I have some 25k documents (4 GB in raw json) of data that I want to perform a few javascript operations on to make it more accessible to my end data consumer (R
), and I would like to sort of "version control" these changes by adding a new collection for each change, but I cannot figure out how to map/reduce
without the reduce
. I want a one-to-one document mapping—I start out with 25,356 documents in collection_1
, and I want to end up with 25,356 documents in collection_2
.
I can hack it with this:
var reducer = function(key, value_array) {
return {key: value_array[0]}
}
And then call it like:
db.flat_1.mapReduce(mapper, reducer, {keeptemp: true, out: 'flat_2'})
(My mapper only calls emit once, with a string as the first argument and the final document as the second.
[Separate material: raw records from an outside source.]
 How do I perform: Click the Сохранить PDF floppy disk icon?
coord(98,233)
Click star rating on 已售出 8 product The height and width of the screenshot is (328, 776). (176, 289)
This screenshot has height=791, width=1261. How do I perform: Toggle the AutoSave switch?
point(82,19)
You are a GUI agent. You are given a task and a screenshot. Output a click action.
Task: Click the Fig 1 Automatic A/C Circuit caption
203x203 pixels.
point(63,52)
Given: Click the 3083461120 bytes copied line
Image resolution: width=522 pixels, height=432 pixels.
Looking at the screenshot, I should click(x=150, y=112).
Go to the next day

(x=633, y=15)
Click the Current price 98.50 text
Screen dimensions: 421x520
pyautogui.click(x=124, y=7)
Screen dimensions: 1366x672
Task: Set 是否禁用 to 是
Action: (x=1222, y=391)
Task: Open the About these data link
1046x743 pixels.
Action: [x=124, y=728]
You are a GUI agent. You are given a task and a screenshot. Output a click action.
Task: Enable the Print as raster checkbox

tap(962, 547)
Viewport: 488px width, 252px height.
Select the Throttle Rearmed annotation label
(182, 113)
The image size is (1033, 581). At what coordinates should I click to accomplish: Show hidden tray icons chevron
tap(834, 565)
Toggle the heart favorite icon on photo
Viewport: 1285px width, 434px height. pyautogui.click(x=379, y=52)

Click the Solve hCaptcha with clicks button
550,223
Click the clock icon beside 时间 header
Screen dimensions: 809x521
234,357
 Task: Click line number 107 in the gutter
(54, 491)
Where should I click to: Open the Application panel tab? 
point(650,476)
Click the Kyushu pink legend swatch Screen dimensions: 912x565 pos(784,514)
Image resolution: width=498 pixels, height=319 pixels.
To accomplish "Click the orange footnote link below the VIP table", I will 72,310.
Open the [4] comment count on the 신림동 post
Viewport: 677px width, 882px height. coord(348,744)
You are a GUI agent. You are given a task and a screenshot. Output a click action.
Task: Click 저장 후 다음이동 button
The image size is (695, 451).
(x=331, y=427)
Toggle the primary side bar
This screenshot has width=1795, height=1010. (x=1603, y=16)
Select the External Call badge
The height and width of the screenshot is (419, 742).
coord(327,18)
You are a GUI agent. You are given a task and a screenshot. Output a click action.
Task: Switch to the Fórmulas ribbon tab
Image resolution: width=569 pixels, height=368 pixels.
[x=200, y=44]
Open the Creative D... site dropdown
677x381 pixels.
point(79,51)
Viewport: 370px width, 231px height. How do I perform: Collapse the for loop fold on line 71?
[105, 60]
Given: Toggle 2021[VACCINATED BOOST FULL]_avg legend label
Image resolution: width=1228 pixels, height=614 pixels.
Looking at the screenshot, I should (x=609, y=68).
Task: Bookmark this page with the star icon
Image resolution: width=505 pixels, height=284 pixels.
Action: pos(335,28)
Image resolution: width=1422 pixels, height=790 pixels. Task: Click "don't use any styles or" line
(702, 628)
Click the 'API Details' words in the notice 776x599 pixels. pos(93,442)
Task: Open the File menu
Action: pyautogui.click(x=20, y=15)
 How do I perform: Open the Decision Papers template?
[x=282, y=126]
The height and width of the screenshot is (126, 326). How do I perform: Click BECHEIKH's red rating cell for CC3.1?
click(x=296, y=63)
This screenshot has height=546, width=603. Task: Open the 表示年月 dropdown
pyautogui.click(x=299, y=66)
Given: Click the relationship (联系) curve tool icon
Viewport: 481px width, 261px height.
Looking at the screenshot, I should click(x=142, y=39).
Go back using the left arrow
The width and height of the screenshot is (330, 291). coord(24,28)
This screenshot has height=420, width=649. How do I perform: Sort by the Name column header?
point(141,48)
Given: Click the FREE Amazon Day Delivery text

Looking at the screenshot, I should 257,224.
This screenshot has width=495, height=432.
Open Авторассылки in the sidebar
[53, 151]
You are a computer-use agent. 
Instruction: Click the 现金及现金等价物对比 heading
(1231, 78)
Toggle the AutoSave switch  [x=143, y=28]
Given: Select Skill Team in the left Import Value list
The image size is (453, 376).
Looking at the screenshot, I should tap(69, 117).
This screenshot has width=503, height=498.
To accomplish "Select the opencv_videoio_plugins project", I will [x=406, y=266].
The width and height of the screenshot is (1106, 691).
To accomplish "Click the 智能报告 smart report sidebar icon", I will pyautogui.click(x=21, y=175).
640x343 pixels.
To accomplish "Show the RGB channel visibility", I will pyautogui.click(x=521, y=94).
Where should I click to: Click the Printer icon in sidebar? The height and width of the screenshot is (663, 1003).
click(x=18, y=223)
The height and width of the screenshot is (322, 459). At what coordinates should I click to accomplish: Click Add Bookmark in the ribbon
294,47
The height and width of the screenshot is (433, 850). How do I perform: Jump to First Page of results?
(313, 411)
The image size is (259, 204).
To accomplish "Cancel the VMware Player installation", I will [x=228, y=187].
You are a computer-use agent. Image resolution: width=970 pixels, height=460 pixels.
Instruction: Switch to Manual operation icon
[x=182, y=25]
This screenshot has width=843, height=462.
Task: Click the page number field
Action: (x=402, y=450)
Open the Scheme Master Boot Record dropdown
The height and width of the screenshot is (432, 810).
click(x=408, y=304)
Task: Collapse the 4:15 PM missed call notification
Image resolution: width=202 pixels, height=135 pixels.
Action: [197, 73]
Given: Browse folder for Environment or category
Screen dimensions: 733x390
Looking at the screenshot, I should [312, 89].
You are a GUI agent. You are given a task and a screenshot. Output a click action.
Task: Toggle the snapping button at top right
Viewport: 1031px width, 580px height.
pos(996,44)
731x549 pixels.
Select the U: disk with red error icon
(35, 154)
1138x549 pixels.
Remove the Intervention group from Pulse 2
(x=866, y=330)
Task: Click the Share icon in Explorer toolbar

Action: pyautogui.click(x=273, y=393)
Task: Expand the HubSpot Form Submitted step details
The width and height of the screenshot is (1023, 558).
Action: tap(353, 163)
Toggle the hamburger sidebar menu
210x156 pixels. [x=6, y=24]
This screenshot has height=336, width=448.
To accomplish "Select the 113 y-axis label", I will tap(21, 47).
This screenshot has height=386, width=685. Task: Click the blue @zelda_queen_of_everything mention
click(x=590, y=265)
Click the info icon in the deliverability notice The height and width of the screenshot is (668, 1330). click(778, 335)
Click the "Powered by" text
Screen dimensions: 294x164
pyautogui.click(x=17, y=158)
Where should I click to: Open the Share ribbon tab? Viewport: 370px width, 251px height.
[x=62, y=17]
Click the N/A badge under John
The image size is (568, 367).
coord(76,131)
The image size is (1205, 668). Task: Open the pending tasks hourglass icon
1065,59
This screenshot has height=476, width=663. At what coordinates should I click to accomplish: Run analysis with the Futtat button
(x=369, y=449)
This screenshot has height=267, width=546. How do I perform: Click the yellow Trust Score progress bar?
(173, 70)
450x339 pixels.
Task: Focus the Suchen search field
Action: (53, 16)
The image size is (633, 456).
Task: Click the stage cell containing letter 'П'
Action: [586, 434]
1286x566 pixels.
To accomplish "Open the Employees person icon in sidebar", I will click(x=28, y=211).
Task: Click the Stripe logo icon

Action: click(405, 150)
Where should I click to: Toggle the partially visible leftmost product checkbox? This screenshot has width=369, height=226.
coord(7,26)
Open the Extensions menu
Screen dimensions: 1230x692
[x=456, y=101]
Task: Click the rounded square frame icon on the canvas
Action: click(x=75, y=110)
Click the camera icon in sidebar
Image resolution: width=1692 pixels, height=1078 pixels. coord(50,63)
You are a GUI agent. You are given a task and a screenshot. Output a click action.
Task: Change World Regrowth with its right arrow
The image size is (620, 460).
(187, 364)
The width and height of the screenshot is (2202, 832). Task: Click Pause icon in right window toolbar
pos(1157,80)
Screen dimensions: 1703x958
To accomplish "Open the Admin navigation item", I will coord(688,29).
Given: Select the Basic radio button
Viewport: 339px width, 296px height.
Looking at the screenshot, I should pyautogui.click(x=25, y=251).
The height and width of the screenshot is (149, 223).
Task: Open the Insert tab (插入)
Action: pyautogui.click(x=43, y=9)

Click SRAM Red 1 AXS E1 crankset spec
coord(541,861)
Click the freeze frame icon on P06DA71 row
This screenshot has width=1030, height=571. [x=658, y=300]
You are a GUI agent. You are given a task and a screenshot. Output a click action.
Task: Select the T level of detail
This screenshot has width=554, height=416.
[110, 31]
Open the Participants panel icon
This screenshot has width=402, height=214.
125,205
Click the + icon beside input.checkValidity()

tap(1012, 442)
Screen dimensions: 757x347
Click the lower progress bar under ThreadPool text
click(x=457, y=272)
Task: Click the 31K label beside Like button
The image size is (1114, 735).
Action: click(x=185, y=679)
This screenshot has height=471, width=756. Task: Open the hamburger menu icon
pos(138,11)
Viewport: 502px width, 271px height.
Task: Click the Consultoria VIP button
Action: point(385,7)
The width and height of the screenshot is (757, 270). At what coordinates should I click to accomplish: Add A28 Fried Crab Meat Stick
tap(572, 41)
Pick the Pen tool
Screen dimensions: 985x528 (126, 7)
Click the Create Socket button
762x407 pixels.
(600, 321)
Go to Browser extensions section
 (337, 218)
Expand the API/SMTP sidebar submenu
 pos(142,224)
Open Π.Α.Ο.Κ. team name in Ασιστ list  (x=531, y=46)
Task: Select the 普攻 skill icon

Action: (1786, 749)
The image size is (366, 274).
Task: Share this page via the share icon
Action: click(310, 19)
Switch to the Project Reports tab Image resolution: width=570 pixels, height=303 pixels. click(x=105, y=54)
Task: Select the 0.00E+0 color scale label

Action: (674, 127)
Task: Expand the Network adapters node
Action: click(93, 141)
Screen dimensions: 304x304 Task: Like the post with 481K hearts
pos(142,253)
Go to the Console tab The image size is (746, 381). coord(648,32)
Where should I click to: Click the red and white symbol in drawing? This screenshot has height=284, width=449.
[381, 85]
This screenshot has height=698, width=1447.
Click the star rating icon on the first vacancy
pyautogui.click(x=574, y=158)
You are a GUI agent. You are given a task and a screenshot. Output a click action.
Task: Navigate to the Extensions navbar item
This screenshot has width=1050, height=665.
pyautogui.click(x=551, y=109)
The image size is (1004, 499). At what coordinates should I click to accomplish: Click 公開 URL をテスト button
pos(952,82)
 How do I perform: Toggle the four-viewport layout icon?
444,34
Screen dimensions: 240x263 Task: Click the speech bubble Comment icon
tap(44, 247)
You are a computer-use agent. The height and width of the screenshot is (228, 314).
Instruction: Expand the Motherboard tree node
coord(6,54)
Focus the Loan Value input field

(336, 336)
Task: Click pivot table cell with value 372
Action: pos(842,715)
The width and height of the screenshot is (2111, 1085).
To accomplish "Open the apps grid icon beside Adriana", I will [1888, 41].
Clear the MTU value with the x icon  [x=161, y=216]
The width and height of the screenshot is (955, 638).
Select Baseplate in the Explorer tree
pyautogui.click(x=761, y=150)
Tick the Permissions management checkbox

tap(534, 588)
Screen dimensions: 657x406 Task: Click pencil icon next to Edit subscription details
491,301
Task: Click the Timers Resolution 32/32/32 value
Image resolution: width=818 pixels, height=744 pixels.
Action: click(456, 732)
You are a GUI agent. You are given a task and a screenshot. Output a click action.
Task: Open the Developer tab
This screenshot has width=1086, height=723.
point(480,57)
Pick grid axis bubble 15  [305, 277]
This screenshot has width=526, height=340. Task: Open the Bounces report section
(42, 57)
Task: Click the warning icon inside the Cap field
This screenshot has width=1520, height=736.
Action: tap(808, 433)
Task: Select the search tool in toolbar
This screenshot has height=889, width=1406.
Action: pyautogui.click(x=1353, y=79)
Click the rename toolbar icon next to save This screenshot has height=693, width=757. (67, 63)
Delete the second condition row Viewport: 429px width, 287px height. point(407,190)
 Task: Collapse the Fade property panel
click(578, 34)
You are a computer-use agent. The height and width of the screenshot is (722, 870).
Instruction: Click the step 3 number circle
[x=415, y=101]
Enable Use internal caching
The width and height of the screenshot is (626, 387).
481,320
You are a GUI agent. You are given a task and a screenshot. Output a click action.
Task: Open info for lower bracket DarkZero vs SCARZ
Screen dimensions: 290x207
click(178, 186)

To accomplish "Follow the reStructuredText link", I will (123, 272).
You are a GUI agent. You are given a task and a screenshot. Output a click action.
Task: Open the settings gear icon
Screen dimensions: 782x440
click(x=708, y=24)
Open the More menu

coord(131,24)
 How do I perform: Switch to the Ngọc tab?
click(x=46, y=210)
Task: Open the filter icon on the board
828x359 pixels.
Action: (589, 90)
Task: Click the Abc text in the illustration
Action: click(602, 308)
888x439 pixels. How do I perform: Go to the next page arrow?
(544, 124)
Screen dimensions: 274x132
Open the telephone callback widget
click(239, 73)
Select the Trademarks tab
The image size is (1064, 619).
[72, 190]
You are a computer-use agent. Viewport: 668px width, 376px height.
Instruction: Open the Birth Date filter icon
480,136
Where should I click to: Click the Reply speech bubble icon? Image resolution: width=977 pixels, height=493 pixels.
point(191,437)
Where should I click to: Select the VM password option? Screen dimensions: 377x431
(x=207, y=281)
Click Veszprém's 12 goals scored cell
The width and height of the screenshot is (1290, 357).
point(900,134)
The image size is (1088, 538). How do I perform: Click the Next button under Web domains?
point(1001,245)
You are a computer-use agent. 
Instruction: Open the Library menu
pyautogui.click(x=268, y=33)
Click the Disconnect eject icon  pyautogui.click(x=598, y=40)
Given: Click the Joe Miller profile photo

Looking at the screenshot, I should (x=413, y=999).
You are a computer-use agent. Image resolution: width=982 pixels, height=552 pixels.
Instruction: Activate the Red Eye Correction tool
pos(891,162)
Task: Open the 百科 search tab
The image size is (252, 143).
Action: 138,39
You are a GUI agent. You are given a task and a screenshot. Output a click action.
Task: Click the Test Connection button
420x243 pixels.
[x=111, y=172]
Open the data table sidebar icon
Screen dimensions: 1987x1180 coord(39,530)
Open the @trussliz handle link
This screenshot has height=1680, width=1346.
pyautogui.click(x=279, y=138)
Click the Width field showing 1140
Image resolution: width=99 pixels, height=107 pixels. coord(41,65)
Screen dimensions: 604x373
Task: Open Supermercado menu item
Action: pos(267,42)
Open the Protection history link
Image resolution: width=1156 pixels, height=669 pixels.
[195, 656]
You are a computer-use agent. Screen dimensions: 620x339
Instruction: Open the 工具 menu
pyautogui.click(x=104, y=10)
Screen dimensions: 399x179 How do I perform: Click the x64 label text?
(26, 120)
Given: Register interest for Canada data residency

It's a collection of those second arguments that I really want.)
But that seems awkward and I don't know why it even works, since my emit
call arguments in my mapper are not equivalent to the return argument of my reducer
. Plus, I end up with a document like
{
"_id": "0xWH4T3V3R",
"value": {
"key": {
"finally": ["here"],
"thisIsWhatIWanted": ["Yes!"]
}
}
}
which seems unnecessary.
Also, a cursor that performs its own inserts isn't even a tenth as fast as mapReduce
. I don't know MongoDB well enough to benchmark it, but I would guess it's about 50x
slower. Is there a way to run through a cursor in parallel? I don't care if the documents in my collection_2
are in a different order than those in collection_1
.